**Exercise directions**
Please, from the entries below, transcribe exactly the lines that begin at the line with "This screenshot has height=425, width=1042." and end at the line with "Viewport: 324px width, 174px height.", without the pictures.

**Given information**
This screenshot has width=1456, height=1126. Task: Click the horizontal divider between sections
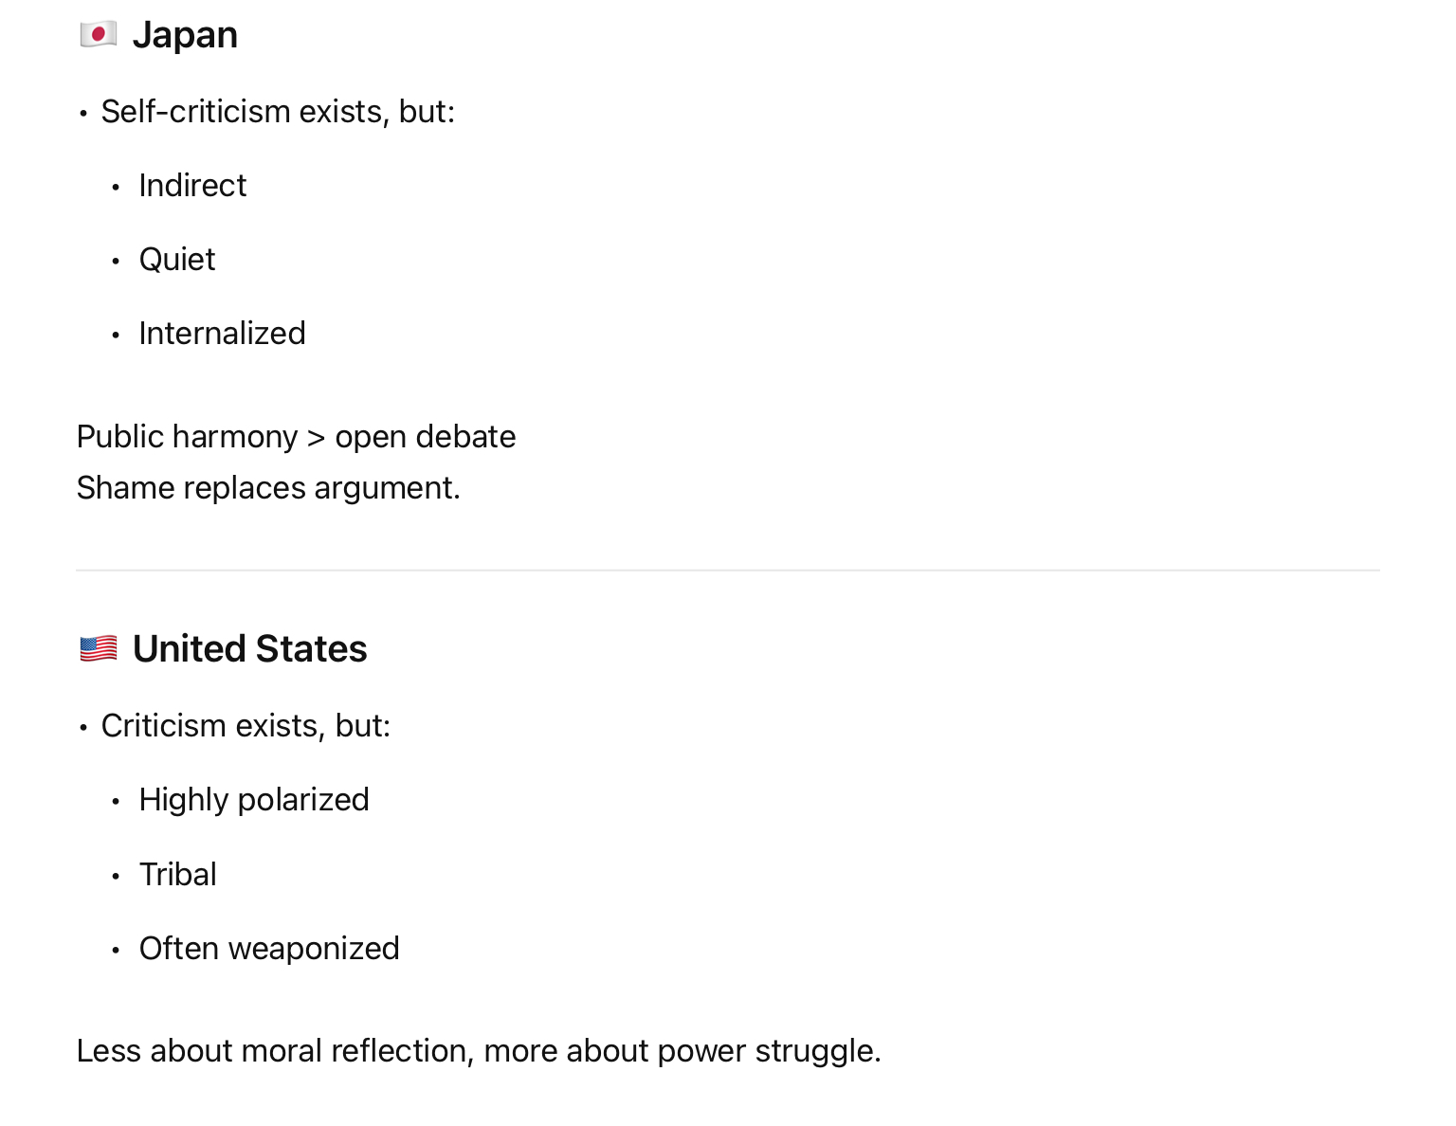[728, 571]
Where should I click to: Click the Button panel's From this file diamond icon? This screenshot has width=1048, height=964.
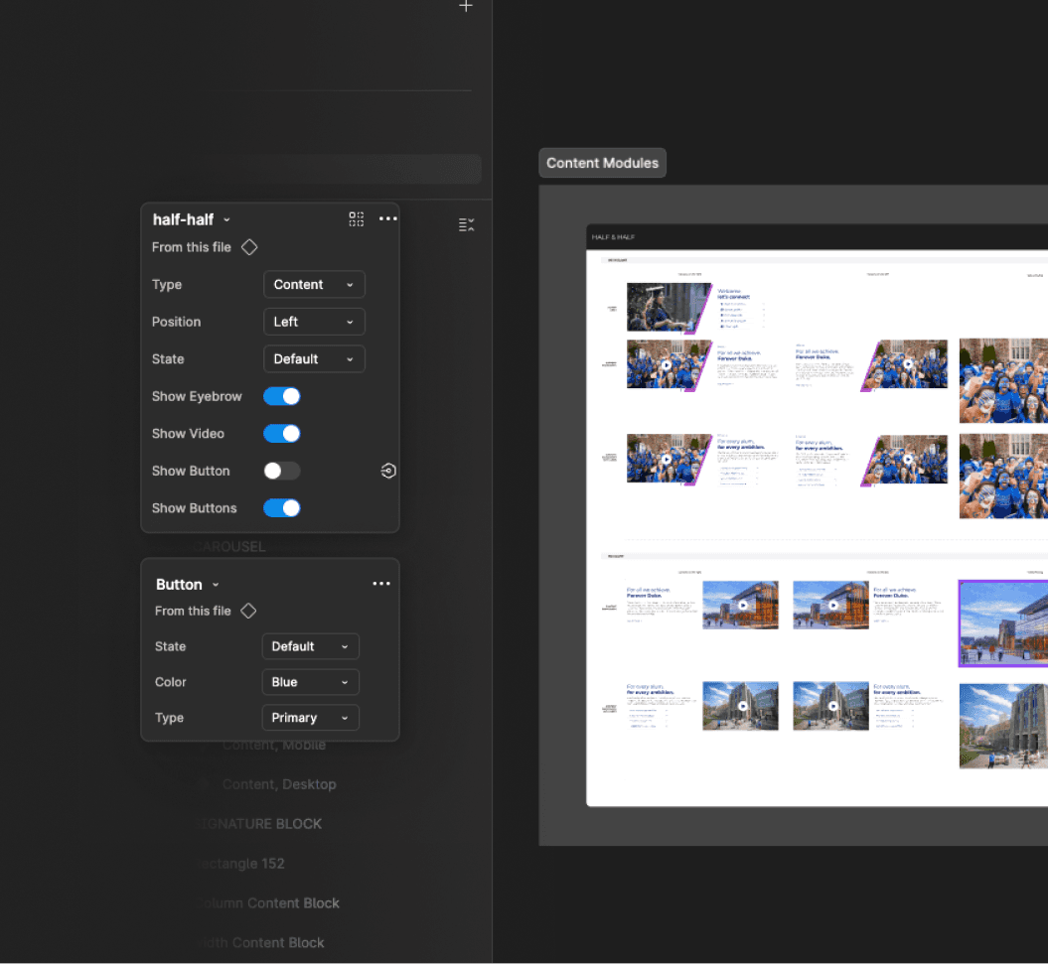click(x=248, y=611)
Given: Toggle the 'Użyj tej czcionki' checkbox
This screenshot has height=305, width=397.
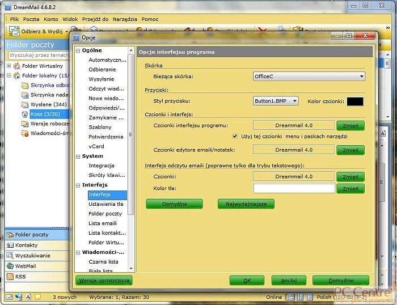Looking at the screenshot, I should click(235, 137).
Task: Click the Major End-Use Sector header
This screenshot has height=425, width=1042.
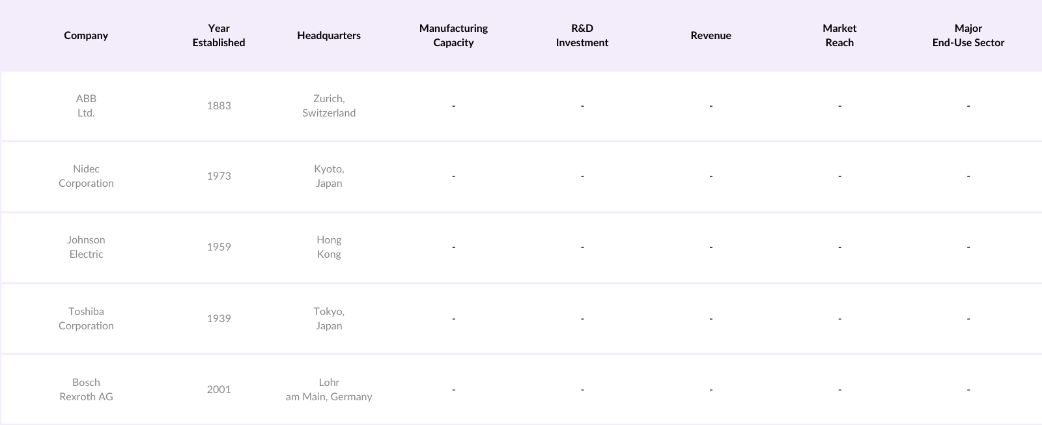Action: tap(968, 35)
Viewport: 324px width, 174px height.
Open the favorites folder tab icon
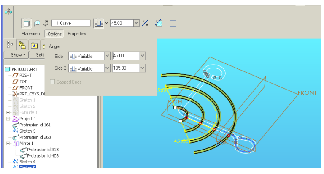(34, 45)
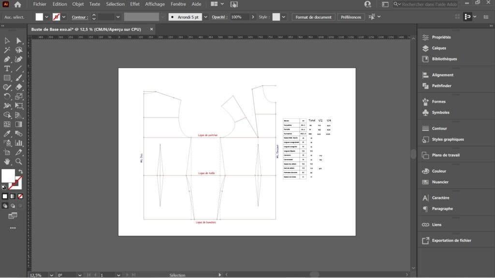Select the Zoom magnifier tool
This screenshot has width=495, height=278.
19,161
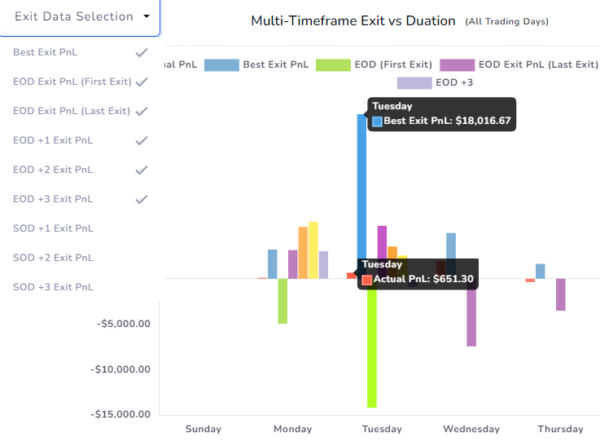Uncheck EOD Exit PnL (Last Exit) option
This screenshot has height=442, width=600.
pos(142,111)
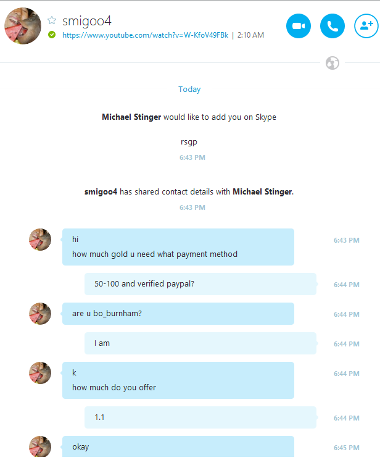
Task: Open smigoo4's large profile picture
Action: tap(23, 26)
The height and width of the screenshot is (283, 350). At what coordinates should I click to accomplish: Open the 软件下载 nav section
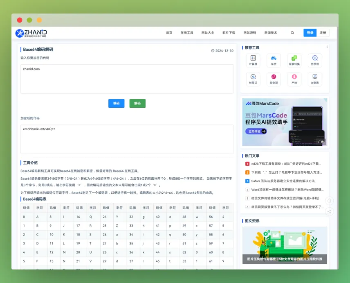click(x=228, y=32)
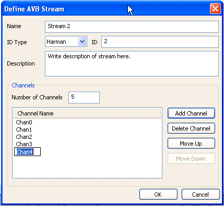Confirm the dialog with OK
This screenshot has height=206, width=224.
[x=158, y=195]
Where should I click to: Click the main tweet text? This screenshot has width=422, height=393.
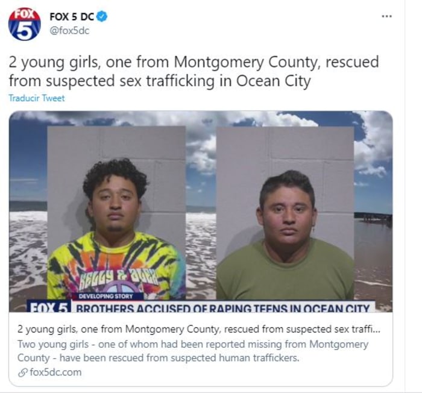(194, 71)
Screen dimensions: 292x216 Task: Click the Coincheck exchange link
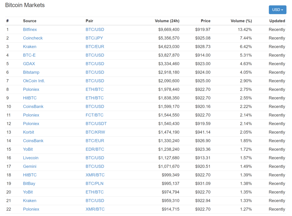[x=33, y=38]
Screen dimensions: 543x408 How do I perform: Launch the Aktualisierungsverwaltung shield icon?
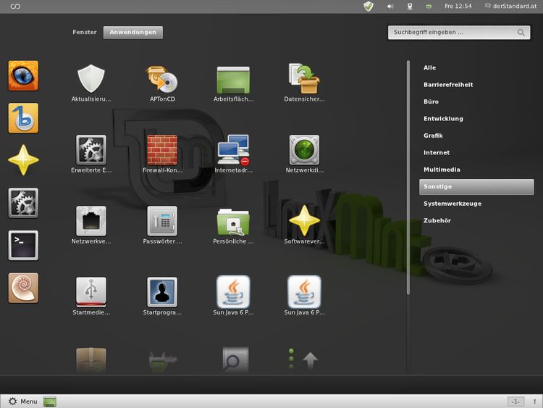pos(91,79)
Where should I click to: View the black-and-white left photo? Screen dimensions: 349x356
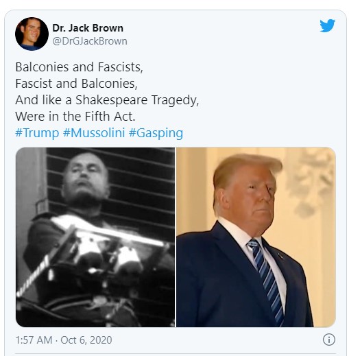coord(95,237)
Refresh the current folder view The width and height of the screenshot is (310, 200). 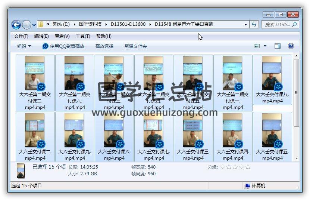[x=254, y=25]
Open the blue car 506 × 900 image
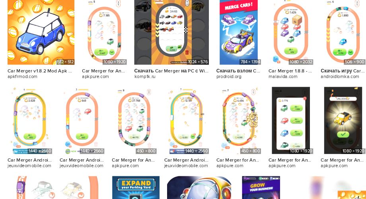Image resolution: width=366 pixels, height=199 pixels. pyautogui.click(x=343, y=32)
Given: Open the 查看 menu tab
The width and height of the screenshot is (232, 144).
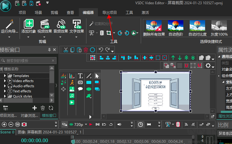Looking at the screenshot, I should pyautogui.click(x=70, y=13).
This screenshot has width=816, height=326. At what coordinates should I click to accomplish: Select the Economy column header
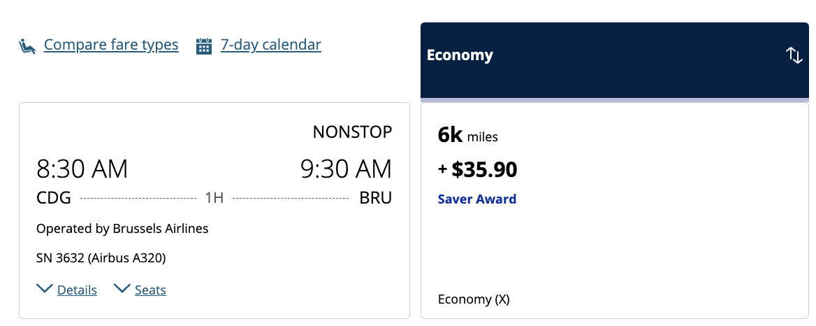[x=460, y=56]
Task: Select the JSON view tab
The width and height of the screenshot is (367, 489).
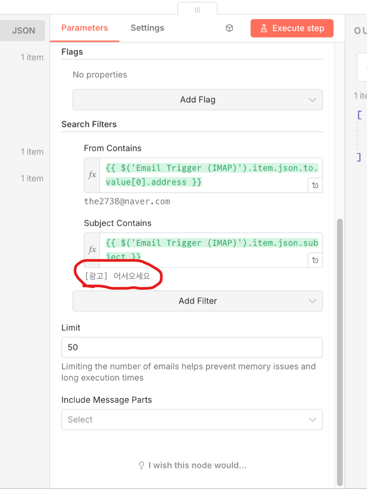Action: click(24, 31)
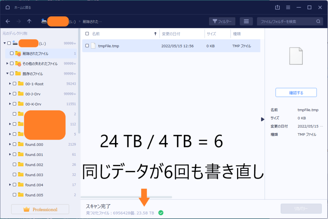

**Exercise response**
This screenshot has height=425, width=1042.
Action: tap(968, 35)
Viewport: 324px width, 174px height.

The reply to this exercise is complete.